[What to do] Using "will" as the search string, find the matching lines below and copy them.

----- Records shown -----

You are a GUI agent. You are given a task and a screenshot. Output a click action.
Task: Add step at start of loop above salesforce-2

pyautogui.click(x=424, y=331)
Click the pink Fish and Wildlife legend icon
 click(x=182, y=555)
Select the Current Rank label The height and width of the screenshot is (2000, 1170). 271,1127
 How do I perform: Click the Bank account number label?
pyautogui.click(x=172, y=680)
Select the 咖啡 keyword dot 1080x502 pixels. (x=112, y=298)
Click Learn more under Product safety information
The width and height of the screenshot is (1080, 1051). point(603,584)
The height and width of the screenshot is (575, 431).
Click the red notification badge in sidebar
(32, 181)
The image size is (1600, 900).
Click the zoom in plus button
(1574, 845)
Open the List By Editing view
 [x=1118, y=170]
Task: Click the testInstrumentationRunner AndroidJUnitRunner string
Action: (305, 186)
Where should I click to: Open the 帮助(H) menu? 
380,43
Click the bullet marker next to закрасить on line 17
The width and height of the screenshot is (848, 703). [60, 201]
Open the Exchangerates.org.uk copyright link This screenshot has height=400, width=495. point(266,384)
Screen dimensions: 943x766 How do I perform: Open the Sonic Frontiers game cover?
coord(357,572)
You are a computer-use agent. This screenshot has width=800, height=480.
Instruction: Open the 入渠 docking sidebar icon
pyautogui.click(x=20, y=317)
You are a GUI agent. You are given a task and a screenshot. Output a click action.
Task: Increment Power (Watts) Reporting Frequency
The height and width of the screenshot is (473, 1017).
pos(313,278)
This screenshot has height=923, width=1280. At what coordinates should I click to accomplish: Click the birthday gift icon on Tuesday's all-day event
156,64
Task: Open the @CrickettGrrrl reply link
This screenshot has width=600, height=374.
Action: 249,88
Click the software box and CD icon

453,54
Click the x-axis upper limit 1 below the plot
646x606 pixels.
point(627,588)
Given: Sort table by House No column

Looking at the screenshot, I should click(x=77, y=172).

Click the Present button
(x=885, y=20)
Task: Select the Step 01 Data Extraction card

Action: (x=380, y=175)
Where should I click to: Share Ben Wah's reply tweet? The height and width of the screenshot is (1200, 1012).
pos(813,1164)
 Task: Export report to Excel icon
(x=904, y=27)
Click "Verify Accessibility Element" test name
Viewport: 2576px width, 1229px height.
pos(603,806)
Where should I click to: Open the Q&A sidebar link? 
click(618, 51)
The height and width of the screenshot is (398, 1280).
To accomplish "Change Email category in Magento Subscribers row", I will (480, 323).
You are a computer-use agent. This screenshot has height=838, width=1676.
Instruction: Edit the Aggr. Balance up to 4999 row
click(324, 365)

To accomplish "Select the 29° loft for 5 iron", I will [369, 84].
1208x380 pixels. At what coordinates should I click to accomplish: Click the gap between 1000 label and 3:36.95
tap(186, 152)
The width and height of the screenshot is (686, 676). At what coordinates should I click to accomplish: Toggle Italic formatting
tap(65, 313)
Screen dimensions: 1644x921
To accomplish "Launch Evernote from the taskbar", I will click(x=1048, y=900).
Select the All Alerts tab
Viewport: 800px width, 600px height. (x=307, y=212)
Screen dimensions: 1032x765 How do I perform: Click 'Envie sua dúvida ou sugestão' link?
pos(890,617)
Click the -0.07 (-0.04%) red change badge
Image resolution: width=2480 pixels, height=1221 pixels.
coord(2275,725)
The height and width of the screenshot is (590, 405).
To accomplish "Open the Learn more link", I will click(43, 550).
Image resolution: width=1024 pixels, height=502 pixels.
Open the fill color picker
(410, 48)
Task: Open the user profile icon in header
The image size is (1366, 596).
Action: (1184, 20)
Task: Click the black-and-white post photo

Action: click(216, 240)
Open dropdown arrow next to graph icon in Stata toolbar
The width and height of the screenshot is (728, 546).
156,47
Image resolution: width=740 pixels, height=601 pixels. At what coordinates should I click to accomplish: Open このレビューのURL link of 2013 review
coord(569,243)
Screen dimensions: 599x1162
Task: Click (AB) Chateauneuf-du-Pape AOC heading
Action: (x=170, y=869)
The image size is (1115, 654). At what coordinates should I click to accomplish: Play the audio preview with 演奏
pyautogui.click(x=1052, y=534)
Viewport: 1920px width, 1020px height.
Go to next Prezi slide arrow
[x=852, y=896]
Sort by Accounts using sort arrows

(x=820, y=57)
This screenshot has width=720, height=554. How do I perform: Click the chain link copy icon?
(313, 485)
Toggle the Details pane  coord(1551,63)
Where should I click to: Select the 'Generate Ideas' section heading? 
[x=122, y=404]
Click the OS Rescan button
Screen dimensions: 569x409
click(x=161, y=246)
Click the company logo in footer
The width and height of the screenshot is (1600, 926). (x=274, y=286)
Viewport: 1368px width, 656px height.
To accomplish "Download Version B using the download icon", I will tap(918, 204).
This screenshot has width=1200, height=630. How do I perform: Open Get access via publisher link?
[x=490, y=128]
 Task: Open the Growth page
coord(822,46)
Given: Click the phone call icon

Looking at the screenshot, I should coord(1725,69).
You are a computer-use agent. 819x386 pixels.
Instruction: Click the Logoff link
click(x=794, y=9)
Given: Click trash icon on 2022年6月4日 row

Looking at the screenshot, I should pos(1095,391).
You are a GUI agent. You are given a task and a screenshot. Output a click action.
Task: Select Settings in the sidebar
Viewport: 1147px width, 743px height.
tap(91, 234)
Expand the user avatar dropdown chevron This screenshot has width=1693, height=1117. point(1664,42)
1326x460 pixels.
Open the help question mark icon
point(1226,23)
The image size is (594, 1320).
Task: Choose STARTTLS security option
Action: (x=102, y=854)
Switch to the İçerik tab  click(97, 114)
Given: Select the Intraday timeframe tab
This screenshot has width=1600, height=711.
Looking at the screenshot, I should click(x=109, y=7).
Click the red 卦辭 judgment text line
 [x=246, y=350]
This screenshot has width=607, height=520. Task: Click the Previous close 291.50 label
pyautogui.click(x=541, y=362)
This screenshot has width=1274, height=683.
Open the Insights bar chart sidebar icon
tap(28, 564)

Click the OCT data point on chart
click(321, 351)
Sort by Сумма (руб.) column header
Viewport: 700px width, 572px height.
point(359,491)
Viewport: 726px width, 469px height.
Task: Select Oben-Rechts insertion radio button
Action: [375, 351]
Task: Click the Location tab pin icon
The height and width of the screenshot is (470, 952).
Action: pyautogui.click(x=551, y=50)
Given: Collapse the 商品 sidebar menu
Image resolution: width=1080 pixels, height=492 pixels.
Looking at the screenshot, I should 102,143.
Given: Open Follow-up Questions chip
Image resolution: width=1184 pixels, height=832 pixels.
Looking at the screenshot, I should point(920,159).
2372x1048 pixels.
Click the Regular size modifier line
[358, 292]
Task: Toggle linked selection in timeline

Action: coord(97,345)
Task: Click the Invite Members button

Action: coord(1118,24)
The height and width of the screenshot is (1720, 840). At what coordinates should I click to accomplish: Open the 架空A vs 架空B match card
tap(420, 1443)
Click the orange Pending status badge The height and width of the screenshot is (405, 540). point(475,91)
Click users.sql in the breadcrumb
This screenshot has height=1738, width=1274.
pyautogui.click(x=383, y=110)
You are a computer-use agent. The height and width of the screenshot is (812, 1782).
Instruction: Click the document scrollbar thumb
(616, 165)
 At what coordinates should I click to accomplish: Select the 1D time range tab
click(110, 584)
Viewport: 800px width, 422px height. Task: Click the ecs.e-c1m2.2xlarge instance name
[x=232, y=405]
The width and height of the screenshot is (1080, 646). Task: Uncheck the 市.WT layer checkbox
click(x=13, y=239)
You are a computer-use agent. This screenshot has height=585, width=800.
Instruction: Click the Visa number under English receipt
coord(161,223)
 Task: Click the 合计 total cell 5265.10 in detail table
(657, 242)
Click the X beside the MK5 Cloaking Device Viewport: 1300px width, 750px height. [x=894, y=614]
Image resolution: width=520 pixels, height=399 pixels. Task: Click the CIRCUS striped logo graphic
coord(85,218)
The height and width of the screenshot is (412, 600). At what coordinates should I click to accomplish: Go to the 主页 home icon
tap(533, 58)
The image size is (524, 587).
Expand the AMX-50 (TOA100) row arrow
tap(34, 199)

-----

[Answer box]
To accomplish "Change Email category in Magento Subscribers row", I will (480, 323).
To accomplish "Select the 29° loft for 5 iron", I will [369, 84].
To accomplish "Launch Evernote from the taskbar", I will click(x=1048, y=900).
To accomplish "Open the Learn more link", I will click(43, 550).
To accomplish "Download Version B using the download icon", I will tap(918, 204).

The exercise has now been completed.